• [Work instructions]: Repeat the following records line for line, with no changes.

• [Provided information]:
--------------------------------

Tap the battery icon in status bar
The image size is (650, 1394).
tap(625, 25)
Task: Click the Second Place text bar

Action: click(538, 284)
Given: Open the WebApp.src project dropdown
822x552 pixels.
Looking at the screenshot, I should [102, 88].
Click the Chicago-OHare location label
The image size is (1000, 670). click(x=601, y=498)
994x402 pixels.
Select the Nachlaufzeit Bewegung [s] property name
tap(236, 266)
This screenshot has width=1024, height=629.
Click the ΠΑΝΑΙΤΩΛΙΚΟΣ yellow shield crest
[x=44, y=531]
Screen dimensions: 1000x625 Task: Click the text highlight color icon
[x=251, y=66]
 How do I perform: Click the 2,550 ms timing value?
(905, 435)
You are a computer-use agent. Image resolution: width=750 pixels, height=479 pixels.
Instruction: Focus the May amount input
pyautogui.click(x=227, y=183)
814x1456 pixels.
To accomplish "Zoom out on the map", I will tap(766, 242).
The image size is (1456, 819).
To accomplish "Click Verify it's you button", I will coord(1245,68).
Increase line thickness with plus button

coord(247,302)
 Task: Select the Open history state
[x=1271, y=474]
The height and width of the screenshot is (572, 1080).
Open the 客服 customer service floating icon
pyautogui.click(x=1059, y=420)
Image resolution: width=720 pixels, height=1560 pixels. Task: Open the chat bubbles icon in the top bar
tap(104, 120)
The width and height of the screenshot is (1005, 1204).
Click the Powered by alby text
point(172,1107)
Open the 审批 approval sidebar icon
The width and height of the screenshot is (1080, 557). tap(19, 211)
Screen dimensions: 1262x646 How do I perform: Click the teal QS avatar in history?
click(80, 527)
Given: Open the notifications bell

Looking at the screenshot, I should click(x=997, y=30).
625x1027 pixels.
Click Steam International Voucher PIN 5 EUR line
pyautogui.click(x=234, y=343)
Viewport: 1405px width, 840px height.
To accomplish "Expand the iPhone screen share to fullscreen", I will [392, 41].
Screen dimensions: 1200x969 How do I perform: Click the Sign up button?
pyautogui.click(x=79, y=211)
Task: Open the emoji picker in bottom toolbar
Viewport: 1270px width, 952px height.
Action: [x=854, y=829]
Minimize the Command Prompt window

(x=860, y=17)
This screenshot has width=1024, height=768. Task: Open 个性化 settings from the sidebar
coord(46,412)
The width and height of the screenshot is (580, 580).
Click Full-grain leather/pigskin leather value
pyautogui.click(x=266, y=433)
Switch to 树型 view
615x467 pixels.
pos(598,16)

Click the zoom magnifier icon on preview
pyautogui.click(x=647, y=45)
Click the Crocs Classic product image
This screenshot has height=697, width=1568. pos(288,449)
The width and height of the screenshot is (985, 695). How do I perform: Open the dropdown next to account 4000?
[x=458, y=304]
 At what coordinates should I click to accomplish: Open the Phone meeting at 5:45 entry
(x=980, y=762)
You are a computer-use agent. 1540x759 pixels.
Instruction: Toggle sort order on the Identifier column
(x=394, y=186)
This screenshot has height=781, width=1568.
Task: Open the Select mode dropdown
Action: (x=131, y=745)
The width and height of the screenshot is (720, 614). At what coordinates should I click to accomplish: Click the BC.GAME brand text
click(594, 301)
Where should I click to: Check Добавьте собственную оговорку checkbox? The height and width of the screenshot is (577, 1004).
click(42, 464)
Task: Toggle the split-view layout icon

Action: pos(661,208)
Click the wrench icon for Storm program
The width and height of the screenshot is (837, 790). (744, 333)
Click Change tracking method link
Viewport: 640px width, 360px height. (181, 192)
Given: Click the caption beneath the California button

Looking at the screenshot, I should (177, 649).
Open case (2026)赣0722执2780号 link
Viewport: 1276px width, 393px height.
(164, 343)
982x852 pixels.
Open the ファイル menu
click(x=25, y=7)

--------------------------------

• [Answer to this task]:
Tap the battery icon in status bar
The image size is (650, 1394).
tap(625, 25)
Task: Click the Second Place text bar

Action: click(538, 284)
Given: Open the WebApp.src project dropdown
822x552 pixels.
Looking at the screenshot, I should [102, 88].
Click the Chicago-OHare location label
The image size is (1000, 670). click(x=601, y=498)
994x402 pixels.
Select the Nachlaufzeit Bewegung [s] property name
tap(236, 266)
This screenshot has width=1024, height=629.
Click the ΠΑΝΑΙΤΩΛΙΚΟΣ yellow shield crest
[x=44, y=531]
Screen dimensions: 1000x625 Task: Click the text highlight color icon
[x=251, y=66]
 How do I perform: Click the 2,550 ms timing value?
(905, 435)
You are a computer-use agent. Image resolution: width=750 pixels, height=479 pixels.
Instruction: Focus the May amount input
pyautogui.click(x=227, y=183)
814x1456 pixels.
To accomplish "Zoom out on the map", I will tap(766, 242).
The image size is (1456, 819).
To accomplish "Click Verify it's you button", I will coord(1245,68).
Increase line thickness with plus button

coord(247,302)
 Task: Select the Open history state
[x=1271, y=474]
The height and width of the screenshot is (572, 1080).
Open the 客服 customer service floating icon
pyautogui.click(x=1059, y=420)
Image resolution: width=720 pixels, height=1560 pixels. Task: Open the chat bubbles icon in the top bar
tap(104, 120)
The width and height of the screenshot is (1005, 1204).
Click the Powered by alby text
point(172,1107)
Open the 审批 approval sidebar icon
The width and height of the screenshot is (1080, 557). tap(19, 211)
Screen dimensions: 1262x646 How do I perform: Click the teal QS avatar in history?
click(80, 527)
Given: Open the notifications bell

Looking at the screenshot, I should click(x=997, y=30).
625x1027 pixels.
Click Steam International Voucher PIN 5 EUR line
pyautogui.click(x=234, y=343)
Viewport: 1405px width, 840px height.
To accomplish "Expand the iPhone screen share to fullscreen", I will [392, 41].
Screen dimensions: 1200x969 How do I perform: Click the Sign up button?
pyautogui.click(x=79, y=211)
Task: Open the emoji picker in bottom toolbar
Viewport: 1270px width, 952px height.
Action: [x=854, y=829]
Minimize the Command Prompt window

(x=860, y=17)
This screenshot has width=1024, height=768. Task: Open 个性化 settings from the sidebar
coord(46,412)
The width and height of the screenshot is (580, 580).
Click Full-grain leather/pigskin leather value
pyautogui.click(x=266, y=433)
Switch to 树型 view
615x467 pixels.
pos(598,16)

Click the zoom magnifier icon on preview
pyautogui.click(x=647, y=45)
Click the Crocs Classic product image
This screenshot has height=697, width=1568. pos(288,449)
The width and height of the screenshot is (985, 695). How do I perform: Open the dropdown next to account 4000?
[x=458, y=304]
 At what coordinates should I click to accomplish: Open the Phone meeting at 5:45 entry
(x=980, y=762)
You are a computer-use agent. 1540x759 pixels.
Instruction: Toggle sort order on the Identifier column
(x=394, y=186)
This screenshot has height=781, width=1568.
Task: Open the Select mode dropdown
Action: (x=131, y=745)
The width and height of the screenshot is (720, 614). At what coordinates should I click to accomplish: Click the BC.GAME brand text
click(594, 301)
Where should I click to: Check Добавьте собственную оговорку checkbox? The height and width of the screenshot is (577, 1004).
click(42, 464)
Task: Toggle the split-view layout icon

Action: pos(661,208)
Click the wrench icon for Storm program
The width and height of the screenshot is (837, 790). (744, 333)
Click Change tracking method link
Viewport: 640px width, 360px height. (181, 192)
Given: Click the caption beneath the California button

Looking at the screenshot, I should (177, 649).
Open case (2026)赣0722执2780号 link
Viewport: 1276px width, 393px height.
(164, 343)
982x852 pixels.
Open the ファイル menu
click(x=25, y=7)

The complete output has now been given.